Once the budget deficits are eliminated, then the real work can begin to make (here comes plank number two) the state’s economy as recession-proof as possible. (Wouldn’t it be interesting to grade governors based on growth in gross state product?) That includes a combination of personal income tax decreases (I’d prefer a single-rate system), eliminating the corporate income tax as it applies to business activity in Wisconsin, cutting the size and scope of state and local government (which would have to be part of the deficit elimination process anyway — I’d like to be known as someone who left office with a smaller statute book than when I took office — and is the best form of campaign finance reform) enforced by tax and spending limits applied to all levels of government, improving schools through expanding public and private school choice statewide, promoting Wisconsin-made products through promoting free trade, and improving the state’s energy infrastructure.
Other things are important too — creating a state rainy-day fund with actual money in it (the state’s fund is currently at $65 million, a bit less than the almost $1 billion states average), eliminating state agencies’ ability to create laws through regulation (creating law is the job of the Legislature, not unelected bureaucrats), and other enhancements of individual liberty (for instance, legalizing concealed-carry) and property rights. (I’d love to move the Upper Peninsula from Michigan into Wisconsin where it belongs, but that may be impractical.)
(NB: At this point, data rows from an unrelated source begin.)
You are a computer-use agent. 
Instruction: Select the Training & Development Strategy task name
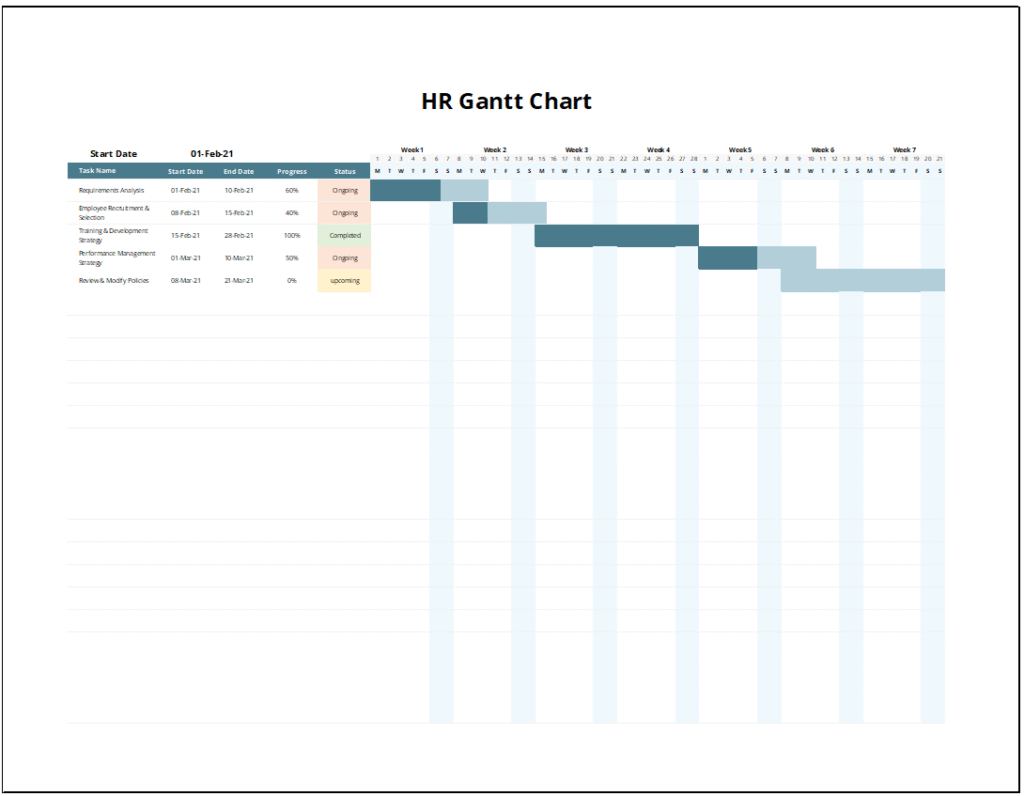112,235
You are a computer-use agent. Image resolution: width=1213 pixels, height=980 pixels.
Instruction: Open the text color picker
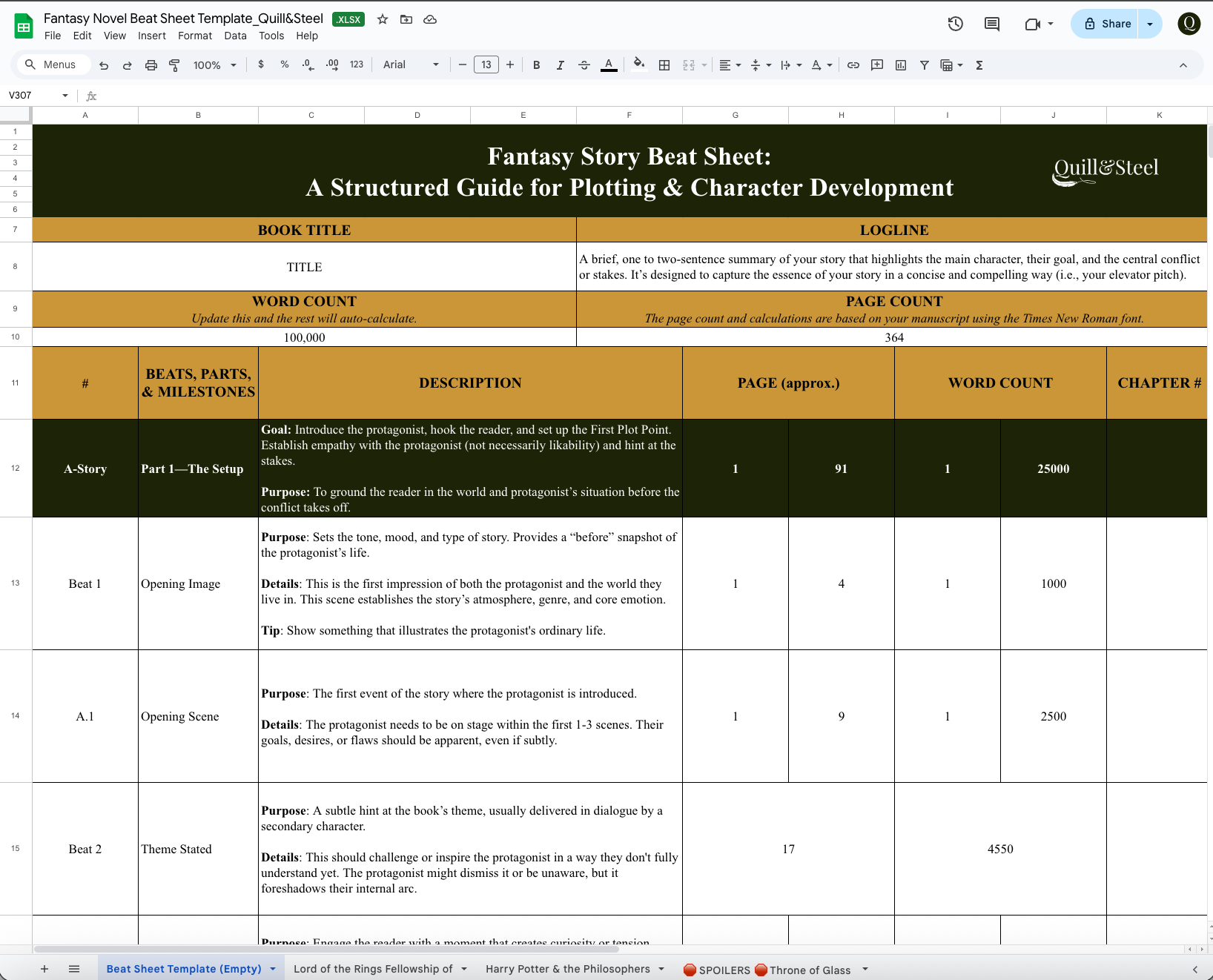(609, 65)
This thought exercise, or at least the sentiments in it, may strike readers as radical. But we in Wisconsin have done things the old bigger-government-is-better way for decades. And the result has been lower-than-average personal income and higher-than-average taxes. It's hard not to conclude that state government is broken, based on what you read here and elsewhere. I would say we are long overdue for a new approach — if not by me (and it won't be by me), than by someone else.
(P.S. For those horrified by this vision of what I would espouse if I were running for governor: Relax. I'm too busy to run.)